• [AIM OF THE EXERCISE]: All of the data that appears below is to be given again precisely as written.

• [DATA FOR REVIEW]:
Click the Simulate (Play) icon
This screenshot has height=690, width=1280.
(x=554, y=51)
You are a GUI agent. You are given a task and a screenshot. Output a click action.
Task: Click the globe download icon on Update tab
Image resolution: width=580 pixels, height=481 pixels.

• [SOLUTION BELOW]:
Click the Simulate (Play) icon
This screenshot has height=690, width=1280.
(x=554, y=51)
You are a GUI agent. You are given a task and a screenshot. Output a click action.
Task: Click the globe download icon on Update tab
Image resolution: width=580 pixels, height=481 pixels.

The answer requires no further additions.